C’est une nouvelle accusation que l’Organisation non gouvernementale (Ong) Human Rigth Watch porte sur l’armée camerounaise. Cette fois-ci, elle indexe de façon précise les militaires engagés au sein du 42ème bataillon d’infanterie motorisée (Bim). Dans un rapport qu’elle a établi, elle indique qu’entre mi-mars 2020 et fin avril 2020, il y a des civils qui ont été obligés de monter la garde à Mozogo. Et ceux qui n’ont pas accepté ont été violentés.

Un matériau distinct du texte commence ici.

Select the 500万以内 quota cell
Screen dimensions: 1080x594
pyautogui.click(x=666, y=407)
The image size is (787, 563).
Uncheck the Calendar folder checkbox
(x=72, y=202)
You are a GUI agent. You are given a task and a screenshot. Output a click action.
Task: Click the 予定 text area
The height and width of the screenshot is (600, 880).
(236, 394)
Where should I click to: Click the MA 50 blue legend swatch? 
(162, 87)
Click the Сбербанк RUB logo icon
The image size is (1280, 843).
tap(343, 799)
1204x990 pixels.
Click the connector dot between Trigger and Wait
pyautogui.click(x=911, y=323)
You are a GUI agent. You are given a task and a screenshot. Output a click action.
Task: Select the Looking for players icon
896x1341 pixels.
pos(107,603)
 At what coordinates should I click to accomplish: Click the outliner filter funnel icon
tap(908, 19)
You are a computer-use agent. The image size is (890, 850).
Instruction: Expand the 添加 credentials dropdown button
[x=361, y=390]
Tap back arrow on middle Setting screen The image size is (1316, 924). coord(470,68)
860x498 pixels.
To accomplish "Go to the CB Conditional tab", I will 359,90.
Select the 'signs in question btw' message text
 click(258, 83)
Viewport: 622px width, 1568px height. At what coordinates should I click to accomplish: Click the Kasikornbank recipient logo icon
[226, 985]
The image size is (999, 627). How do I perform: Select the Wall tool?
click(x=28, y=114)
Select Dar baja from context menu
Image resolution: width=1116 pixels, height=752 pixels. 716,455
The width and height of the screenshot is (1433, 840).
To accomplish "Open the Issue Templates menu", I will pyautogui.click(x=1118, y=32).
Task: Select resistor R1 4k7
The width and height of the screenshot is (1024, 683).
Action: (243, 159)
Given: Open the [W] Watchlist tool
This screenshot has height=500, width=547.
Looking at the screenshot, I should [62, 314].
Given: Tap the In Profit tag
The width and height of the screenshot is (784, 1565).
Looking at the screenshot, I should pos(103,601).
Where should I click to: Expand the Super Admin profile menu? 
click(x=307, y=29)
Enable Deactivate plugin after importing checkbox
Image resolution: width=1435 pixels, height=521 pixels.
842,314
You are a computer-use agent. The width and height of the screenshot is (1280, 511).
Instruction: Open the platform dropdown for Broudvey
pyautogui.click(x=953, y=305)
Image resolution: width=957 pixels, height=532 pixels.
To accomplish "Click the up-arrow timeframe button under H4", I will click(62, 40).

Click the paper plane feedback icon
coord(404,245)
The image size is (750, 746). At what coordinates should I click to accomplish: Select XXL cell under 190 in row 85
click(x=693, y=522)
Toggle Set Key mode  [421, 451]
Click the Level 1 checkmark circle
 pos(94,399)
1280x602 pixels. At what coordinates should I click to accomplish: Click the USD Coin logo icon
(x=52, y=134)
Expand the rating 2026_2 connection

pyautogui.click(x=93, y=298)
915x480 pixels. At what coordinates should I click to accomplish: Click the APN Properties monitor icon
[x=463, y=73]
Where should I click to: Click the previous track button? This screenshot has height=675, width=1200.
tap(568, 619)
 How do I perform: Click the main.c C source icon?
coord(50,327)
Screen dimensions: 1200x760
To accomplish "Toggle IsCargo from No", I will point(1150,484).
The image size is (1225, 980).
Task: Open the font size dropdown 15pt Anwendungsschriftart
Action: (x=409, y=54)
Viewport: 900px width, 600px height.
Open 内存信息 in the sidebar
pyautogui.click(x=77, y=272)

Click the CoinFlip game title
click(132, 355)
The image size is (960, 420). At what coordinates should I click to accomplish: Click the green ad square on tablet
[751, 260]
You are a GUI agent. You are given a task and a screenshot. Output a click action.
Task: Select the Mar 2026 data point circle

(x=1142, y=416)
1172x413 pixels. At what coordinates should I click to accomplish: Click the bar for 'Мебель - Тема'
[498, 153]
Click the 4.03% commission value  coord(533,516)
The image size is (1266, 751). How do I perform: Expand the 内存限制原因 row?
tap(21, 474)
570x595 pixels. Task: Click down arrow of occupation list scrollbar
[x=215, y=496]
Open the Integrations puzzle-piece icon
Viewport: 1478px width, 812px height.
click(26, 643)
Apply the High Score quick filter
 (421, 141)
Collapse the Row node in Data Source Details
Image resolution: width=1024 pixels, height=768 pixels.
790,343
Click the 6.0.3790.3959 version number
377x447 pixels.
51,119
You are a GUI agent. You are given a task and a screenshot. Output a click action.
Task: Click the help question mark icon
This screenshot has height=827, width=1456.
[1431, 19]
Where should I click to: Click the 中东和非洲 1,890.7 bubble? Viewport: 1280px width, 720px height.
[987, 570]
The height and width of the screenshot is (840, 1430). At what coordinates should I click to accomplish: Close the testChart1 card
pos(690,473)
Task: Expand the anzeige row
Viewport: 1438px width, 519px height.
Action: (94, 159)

«Des soldats ont roué de coups ou menacé ceux qui refusaient de s’acquitter de cette tâche. Human Rights Watch a été informé que les violences auraient cessé pour l’instant. Cependant, les habitants continuent de vivre dans la crainte que les passages à tabac ne reprennent, tandis que le travail forcé et les menaces se poursuivent», a écrit Human Rigth Watch.

L’Ong affirme avoir appris après des échanges avec 15 personnes, qu’il y a 6 civils qui ont été passées à tabac pour avoir refusé dans un premier temps. «Human Rights Watch s’est également entretenu avec 12 témoins résidant à Mozogo qui n’ont pas été soumis à ces travaux forcés, quatre victimes et témoins d’autres violations présumées par des militaires, et quatre représentants d’organisations locales de défense des droits humains», rapporte l’Ong.

Celle-ci ajoute «selon les habitants de Mozogo, l’unité militaire basée à Mozogo – le 42ème bataillon d’infanterie motorisée (BIM) – a établi avec les autorités locales des listes d’environ 90 hommes et au moins un garçon qui devaient assurer les gardes de nuit. Elles ont été affichées dans des lieux publics. Les soldats ont identifié au moins 12 sites à Mozogo et à proximité comme postes de garde nocturnes, affectant neuf civils par site. Les récalcitrants ont été traqués dans leurs quartiers et menacés de mort et de violences. Certains ont été roués de coups publiquement».

Human Right Watch indique qu’en plus d’avoir contraint les civils, les militaires du 42e Bim n’ont donné aucune compensation aux civils, qu’ils ont mis en danger. L’Ong précise que ces civils n’ont pas été préalablement formés, ni entraînés, ni armés.

Le rapport de l’Ong a été acheminé vers le secrétaire général de la Présidence de la République Ferdinand Ngoh Ngoh et Samuel Mvondo Ayolo le Directeur du Cabinet civil.